Saturday, 23 February 2019

Raymond Chandler kinda mood

‘Mostly I just kill time,’ he said. ‘and it dies hard.’
 
The Long Goodbye is, I think, Raymond Chandler’s best novel. I like the nods to Scott Fitzgerald, particularly in the portrayal of the tragic Gatsby-like Terry Lennox. I also liked the California setting of dusty eucalyptus trees and airless heat. The plot is sometimes utterly baffling but I don’t think Chandler is read for sophisticated plots. He is read for the attractiveness of his laconic private investigator Philip Marlowe and his mastery of the American vernacular.

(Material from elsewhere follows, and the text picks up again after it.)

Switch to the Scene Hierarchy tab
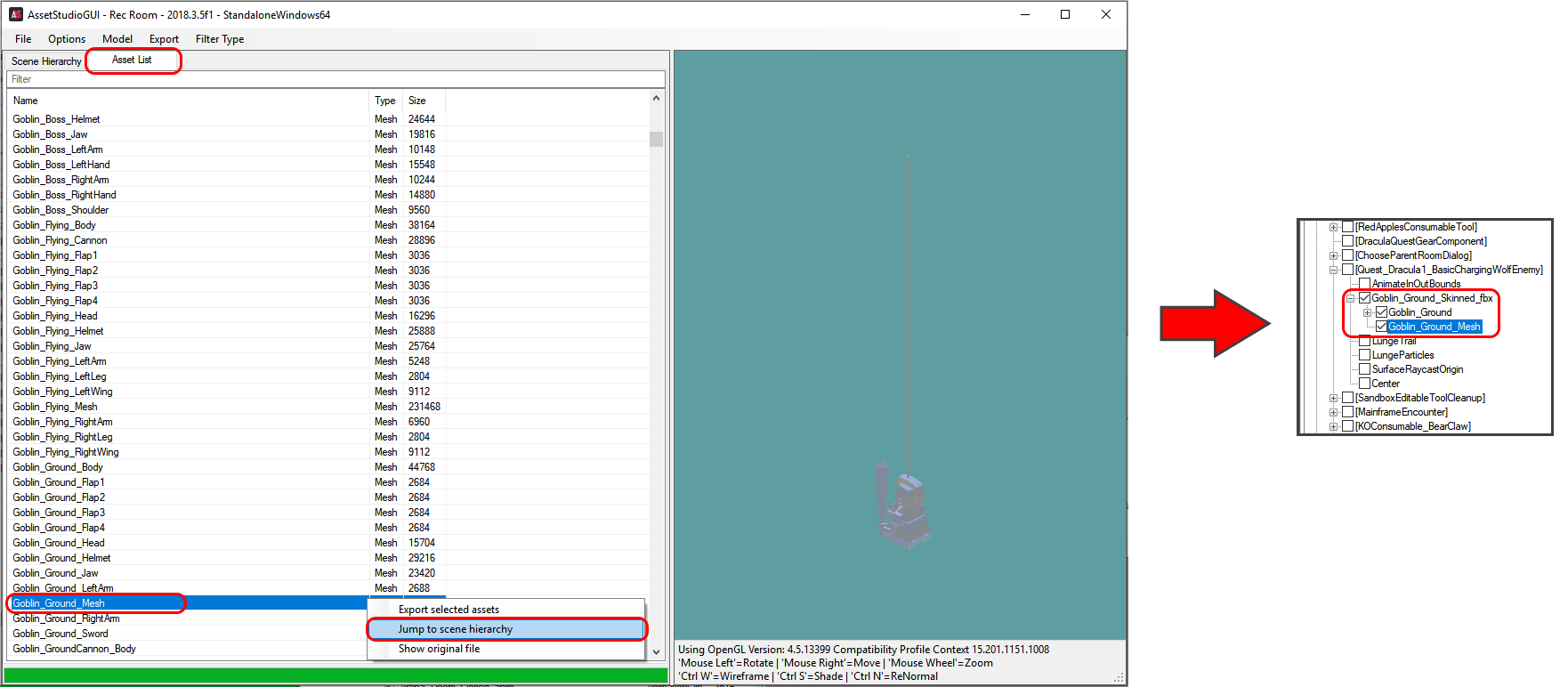This screenshot has width=1568, height=687. point(45,61)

The novel has a brilliant opening with Marlowe giving a drunken Terry Lennox a lift home when his wife drives off and abandons him outside a country club. This leads to a friendship - drinking gimlets (gin and lime juice) in Victor’s bar. When Lennox’s wealthy and adulterous wife is found murdered, Marlowe risks his private investigator’s licence by helping him escape to Mexico. After a few nights in jail having been framed by the corrupt police officers who pervade Chandler’s novels he is asked to locate a missing writer prone to go on alcoholic binges by his anxious wife which sends Marlowe off again on a search for a man who doesn’t particularly want to be found.
 
Terry Lennox drinks to forget the horrors of the war. The missing novelist is aware that his skills as a writer are declining and drinks to forget. Philip Marlowe’s advice to Terry Lennox for giving up drinking is an example of Chandler’s beautiful writing.
 
‘Usually it does. It’s a different world. You have to get used to a paler set of colours, a quieter lots of sounds. You have to allow for relapses. All the people you used to know will get to be just a little strange. You won’t even like most of them, and they won’t like you too well.’ 

6 comments:

Cath said...

Oddly, for someone who has become mainly a crime book reader, I can't seem to get into vintage American crime writing. Something about the way it's written just doesn't appeal. Shame, but you can't like everything.

Vintage Reading said...

Hi Cath, oh dear, I thought you would be my go-to person for further Chandler recommendations!

Cath said...

LOL... sorry, Nicola. Tracy at Bitter Tea and Mystery might be able to help, or Bev at My Readers Block.

Carol said...

I feel much the same as Cath, not that I've tried to read that many American crime novels as I tend to stick to the Brits. Any suggestions for a good entry book?? I've read one Rex Stout, which I didn't mind but didn't LOVE, and a couple of Chandlers, which I didn't really get into.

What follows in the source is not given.